Each blogg I am faced with somewhat of a challenge in trying to provide a relatable and interesting subject for readers. I feel that I am a much better listener than a blogger. This story brought about such a very personal realisation at that time and perhaps was an Aha Moment that was an early correlation with what I find is a common thread in working with my clients today as a Personal Stylist.
I had just finished my High School Certificate and was due to start my Fashion Technology and Design Diplima in the new year but an opportunity presented itself to do an Office Skills Course through TAFE and I thought it may come in handy for additional employment skills to support my future studies.
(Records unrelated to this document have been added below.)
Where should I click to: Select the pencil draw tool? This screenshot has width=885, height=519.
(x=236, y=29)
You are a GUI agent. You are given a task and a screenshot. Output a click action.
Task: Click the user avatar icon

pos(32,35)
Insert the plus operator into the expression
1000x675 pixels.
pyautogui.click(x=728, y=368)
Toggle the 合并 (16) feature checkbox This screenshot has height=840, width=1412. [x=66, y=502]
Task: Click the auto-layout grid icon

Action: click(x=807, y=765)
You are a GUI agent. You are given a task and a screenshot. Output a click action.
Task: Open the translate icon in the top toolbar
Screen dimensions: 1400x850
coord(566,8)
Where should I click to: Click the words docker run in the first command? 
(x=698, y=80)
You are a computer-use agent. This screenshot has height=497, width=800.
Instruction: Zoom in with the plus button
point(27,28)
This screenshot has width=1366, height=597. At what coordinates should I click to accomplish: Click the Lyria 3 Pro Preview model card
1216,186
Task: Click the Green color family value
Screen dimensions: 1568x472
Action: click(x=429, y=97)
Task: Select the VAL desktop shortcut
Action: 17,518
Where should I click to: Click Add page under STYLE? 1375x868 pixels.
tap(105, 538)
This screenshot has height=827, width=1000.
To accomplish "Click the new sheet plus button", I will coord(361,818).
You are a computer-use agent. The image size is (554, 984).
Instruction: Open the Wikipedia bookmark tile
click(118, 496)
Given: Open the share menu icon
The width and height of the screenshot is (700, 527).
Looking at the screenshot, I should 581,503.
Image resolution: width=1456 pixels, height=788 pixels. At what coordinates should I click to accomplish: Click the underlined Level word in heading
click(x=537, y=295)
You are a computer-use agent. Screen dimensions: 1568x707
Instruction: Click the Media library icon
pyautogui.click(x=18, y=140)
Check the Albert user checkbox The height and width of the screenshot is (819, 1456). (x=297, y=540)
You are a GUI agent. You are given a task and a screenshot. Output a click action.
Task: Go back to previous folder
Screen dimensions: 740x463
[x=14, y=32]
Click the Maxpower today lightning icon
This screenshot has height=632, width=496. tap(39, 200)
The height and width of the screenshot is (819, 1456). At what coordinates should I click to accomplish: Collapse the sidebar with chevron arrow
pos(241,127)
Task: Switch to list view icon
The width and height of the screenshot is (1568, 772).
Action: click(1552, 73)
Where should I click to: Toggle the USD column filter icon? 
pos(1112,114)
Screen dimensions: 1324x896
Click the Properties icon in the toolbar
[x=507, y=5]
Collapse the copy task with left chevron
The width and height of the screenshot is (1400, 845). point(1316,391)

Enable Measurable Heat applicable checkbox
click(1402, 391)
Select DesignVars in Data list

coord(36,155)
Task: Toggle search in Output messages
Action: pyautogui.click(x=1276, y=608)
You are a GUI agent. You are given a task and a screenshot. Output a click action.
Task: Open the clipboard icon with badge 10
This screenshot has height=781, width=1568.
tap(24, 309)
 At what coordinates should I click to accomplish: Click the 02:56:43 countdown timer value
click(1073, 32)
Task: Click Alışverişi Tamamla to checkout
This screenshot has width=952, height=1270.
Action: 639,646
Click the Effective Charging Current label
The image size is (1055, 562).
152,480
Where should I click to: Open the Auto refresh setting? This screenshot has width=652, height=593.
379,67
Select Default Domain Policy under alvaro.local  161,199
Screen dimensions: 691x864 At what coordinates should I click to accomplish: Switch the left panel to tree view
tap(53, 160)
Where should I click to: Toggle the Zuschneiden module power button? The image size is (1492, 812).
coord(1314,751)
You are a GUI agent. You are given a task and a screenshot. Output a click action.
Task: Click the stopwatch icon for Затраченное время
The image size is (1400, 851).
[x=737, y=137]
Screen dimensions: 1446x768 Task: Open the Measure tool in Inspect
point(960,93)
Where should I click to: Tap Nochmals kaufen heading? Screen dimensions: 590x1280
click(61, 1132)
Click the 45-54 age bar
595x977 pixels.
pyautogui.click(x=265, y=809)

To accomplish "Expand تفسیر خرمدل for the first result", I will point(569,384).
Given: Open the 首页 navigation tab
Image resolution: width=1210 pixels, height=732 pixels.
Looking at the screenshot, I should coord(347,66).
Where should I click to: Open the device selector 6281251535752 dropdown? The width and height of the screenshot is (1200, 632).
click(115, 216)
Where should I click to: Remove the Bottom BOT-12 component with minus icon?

One day the course instructor asked us to, write down 10 things you like about yourself . Seems simple enough, right? Well I picked up my pen and went to write but I was stumped! My eyes darted from side to side trying to recall something… I spent 15 minutes staring at that blank page, as I looked up around the room everyone else seemed to be writing away. It came time to hand in the exercise and my page was still blank, so I quickly scribbled down, ‘I am a good listener’ feeling frustrated with myself for not having completed exercise.
You can imagine my relief when the coordinator said we won’t be handing this in, YOU WILL BE READING THEM ALOUD TO THE CLASS. She didn’t yell the words but she may as well have said them through a megaphone. I quickly counted how much time I had before it was my turn, calculating each outcome depending on which side of the room she stated from. I wanted to just jump out the window, then thought I will conveniently excuse myself for a bathroom break before it’s my turn but my legs felt like cement and I couldn’t move. When it came to me, the panic was at its peak, jumping out the window was not an option, how do you come back from that? My legs felt like they were made of cement, so couldn’t leave the room… so… I took a deep breath and borrowed other peoples expression of self worth, no one was the wiser to my distress. The reason I share this with you now is that I learnt someting very important that day.
To this day remember the feeling of disappointed in myself, not because I couldn’t think of 9 more nice things to say about myself but because I couldn’t complete the task.
As I sat on the train ride home that afternoon, I couldn’t stop thinking about my response to this event. With each stop closer to home I began to question, why was that so hard? I could begin to feel my eyes well up and my throat tighten as I began to slowly realise, no one had ever told me I was good at something. I was 18 years old and I had no idea how to say something good about myself. Huh!
Its not that I had low esteem or that I didn’t feel competent but I had never been shown how to have appreciation for myself. Raised by European parents, WWII survivors, sharing warm and fuzzy experiences or emotions was not taught to us. It’s a skill set they hadn’t been taught. We were loved and cared for but acknowledging self worth was never shown how to. By the time I got home, I realised we are 100% responsible for our own happiness and for appreciating our own worth.
In reflection, I strongly feel that this was an epic realisation at the age of 18, one I see all too frequently in my role today as a personal stylist. So many clients are incredibly successful and accomplished in their achievements and knowledge (be it men or women), yet will be very quick to put themselves down rather than be willing to express things they like and value about themselves. Through my own personal experiences I am able to point this out to them and help them recognise their uniqueness and feel great about themselves.
As children and then adolescents, then adults we set thought patterns in place with each life experience we have and the people who impact our lives (both good and some not so good). Over the years, these patterns become beliefs – some good, some not so good. These beliefs (if) set from a negative implant don’t work so well for us, but it has been a pattern or belief for so long that we don’t even know that we don’t know it’s a pattern.
I have worked in the fashion and design and marketing industry for 30 odd years and as much as I love and crave the creativity and design aspects of these roles they didn’t seem to fulfil me on that deeper level, until, I began Personal Styling – it really should have a different title because this one does not really encompass what happens through this process. What seems apparent with each consult is a shift. It’s ever so slight at first but this shift grows, like when you drop a pebble into the water the first circle is small but each ripple is bigger and wider and each client has this wonderful realisation and that is – to feel good about themselves. It is truly wonderful to be a part of and incredibly heartwarming. So you see, it’s not just about garments and fashion and style. It really is so, so much more. It brings about Self Realisation on a different level.
Wikipedia explains that the Western understanding of Self Realisation may be defined as the “fulfilment by oneself of the possibilities of one’s character or personality.
In the Indian understanding, Self-realization is liberating knowledge of the true Self, either as the permanent undying Atman, or as the absence (sunyata) of such a permanent Self.
Please don’t think for one moment that I preach a sermon of any kind during my consults but I do hope that this story will show people that Personal Styling is far from being a superficial experience, instead appreciate it as a journey to seeing the true value of self.